### PROBLEM
Write the next part of the article about the Malaysian drama series Realiti, picking up after its final sentence.
++++ ARTICLE ++++
- Genre: Drama
- Created by: Ng Ping Ho
- Starring: Chelsia Ng Ashraf Sinclair Melissa Maureen Alvin Wong Azizan Nin Radhi Khalid Maria Farida
- Opening theme: Scarecrow Adams by Disagree
- Country of origin: Malaysia
- Original languages: Bahasa Malaysia, English
- No. of seasons: 1
- No. of episodes: 10

Production
- Executive producer: Ng Ping Ho
- Running time: 1 hour per episode

Original release
- Release: 3 September – 5 November 2006

= Realiti (TV series) =

Realiti is a Malaysian television series starring Chelsia Ng, Ashraf Sinclair, Melissa Maureen, Alvin Wong, Azizan Nin, Radhi Khalid and Maria Farida. It is produced by Ng Ping Ho under Popiah Pictures. Its first season which was aired on 8TV, having run from 3 September to 5 November 2006.

==Plot==
This drama series revolves 5 contestants of the fictional Idol-styled television singing contest called Malaysian Star. Former rock star Mac assumes responsibility as the vocal coach for the contestants, Amir, Melody, Burn, Nickson, and Baby. The story also depicts the hard path which the contestants take to become the champion of a competition. Each of them has their deep secret, dark past and complicated background. Only one of them would emerge winner.
++++ ENTRIES SUPPLIED ++++
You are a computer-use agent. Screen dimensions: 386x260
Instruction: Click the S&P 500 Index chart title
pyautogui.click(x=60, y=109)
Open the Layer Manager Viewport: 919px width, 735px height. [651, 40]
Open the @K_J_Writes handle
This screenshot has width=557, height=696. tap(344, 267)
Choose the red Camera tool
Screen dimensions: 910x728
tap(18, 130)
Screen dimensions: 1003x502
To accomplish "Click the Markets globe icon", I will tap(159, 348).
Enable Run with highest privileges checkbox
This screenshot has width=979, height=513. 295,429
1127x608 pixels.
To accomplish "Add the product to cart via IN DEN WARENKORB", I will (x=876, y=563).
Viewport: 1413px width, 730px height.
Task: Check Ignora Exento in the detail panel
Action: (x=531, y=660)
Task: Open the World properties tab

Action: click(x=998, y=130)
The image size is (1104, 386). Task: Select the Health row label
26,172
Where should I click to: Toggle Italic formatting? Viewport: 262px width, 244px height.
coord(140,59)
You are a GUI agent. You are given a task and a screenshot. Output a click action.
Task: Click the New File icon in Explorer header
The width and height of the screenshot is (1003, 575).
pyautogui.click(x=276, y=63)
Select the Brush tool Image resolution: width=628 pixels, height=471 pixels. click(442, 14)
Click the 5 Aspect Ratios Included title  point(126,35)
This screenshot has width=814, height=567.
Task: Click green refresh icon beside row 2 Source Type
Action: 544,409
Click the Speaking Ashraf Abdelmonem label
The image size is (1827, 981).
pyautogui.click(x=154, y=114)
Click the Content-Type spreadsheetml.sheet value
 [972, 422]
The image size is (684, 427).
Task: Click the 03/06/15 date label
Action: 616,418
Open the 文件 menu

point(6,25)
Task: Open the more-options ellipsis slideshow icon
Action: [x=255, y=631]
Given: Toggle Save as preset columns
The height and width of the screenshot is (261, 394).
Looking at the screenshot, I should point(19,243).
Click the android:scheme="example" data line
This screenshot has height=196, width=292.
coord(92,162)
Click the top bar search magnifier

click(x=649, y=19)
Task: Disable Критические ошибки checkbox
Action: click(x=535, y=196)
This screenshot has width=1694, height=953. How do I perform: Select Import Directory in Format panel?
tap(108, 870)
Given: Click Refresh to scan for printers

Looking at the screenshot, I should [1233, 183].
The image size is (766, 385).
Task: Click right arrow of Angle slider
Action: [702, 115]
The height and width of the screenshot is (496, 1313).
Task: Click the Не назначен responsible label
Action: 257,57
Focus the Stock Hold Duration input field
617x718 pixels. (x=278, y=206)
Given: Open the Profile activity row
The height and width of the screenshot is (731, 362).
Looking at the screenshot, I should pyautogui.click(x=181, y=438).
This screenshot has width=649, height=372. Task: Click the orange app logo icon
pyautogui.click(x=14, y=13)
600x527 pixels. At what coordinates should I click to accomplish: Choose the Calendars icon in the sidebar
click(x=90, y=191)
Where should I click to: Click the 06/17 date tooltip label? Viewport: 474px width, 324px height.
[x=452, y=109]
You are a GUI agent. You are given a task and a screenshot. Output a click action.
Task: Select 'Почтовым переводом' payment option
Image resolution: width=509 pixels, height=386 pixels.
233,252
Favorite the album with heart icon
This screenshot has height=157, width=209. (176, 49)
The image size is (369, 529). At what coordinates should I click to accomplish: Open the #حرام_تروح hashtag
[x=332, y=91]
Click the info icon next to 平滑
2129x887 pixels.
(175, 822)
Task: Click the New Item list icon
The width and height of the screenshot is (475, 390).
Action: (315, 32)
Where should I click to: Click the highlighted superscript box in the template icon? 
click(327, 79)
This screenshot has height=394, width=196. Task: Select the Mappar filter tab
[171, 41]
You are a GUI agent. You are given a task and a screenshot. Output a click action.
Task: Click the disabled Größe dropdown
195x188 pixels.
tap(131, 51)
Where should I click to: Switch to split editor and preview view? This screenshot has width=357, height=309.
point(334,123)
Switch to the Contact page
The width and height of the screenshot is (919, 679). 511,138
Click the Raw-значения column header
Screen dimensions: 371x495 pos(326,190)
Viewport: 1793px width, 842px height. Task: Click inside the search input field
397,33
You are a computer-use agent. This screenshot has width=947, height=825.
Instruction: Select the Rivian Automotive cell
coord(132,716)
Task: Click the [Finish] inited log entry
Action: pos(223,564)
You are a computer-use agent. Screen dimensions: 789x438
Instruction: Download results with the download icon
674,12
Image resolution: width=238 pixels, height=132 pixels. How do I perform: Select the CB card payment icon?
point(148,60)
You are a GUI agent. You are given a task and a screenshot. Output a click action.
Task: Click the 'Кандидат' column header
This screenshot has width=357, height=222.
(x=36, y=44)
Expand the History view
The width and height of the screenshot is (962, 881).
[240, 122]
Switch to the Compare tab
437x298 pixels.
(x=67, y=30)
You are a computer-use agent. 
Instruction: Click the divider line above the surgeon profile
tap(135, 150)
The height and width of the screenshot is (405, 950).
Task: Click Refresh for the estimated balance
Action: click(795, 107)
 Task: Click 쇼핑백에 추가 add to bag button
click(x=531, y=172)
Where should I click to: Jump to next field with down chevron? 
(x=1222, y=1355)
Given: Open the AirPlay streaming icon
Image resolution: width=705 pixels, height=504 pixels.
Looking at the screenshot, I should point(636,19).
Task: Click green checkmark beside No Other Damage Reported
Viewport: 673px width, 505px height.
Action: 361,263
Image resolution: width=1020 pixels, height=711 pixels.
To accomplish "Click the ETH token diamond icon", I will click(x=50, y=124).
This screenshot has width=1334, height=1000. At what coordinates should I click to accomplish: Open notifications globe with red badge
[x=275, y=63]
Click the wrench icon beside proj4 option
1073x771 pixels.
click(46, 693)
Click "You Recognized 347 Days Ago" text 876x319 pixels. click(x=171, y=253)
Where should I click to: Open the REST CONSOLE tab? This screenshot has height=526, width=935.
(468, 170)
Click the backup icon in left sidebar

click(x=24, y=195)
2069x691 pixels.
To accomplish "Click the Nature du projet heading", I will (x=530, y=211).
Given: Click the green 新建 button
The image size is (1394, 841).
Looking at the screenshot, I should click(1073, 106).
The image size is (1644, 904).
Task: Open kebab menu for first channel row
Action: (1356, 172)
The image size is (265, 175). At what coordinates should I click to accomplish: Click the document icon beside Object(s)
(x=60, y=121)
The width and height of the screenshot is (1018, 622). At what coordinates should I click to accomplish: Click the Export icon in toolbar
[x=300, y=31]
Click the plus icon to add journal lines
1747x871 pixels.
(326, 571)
++++
### RESPONSE TO THE EXERCISE
==Cast==

===Malaysian Star contestants===
- Amir (Zizan Nin) – he started out as a bellboy and a lounge performer in the hotel in which the Malaysian Star contestants stayed. After one of the original five contestants fainted while performing live on stage and declined to continue her journey in the competition, an emergency audition was held to find a replacement and he was eventually selected to replace her, though in a less conventional way. Amir comes from a village in Kedah and left for Kuala Lumpur after being estranged with his family. Being not fluent in English, Amir does have problems carrying English songs. Amir is notably a fan of OAG, oft-seen singing the band's songs in the series.
- Melody Yeoh (Chelsia Ng) – Hailing from Penang, touted as the contestant with the best vocals, she is not happy with the path she was forced to take by her father, who is a vocal coach himself. She was induced to musical and singing skills the different way from other youths, which made her fellow schoolmates astonished by her ignorance of Britney Spears (as expressed in one episode).
- Burn Ramli (Ashraf Sinclair) – the hip-hop boy from Petaling Jaya who stood out amongst the contestants with his charm toward young female fans, yet he has an aggressive, brawl-inclined character which threatens to put him and his image into trouble. He mixed with other hip-hop-imaged youths who turned out to be drug dealers.
- Nickson Wong (Alvin Wong) – a male hairstylist from Kuala Lumpur with an explicitly girlish personality. Although looking smiley most of the time, he suffers from domestic problems, in which his father has been abusive towards his mother.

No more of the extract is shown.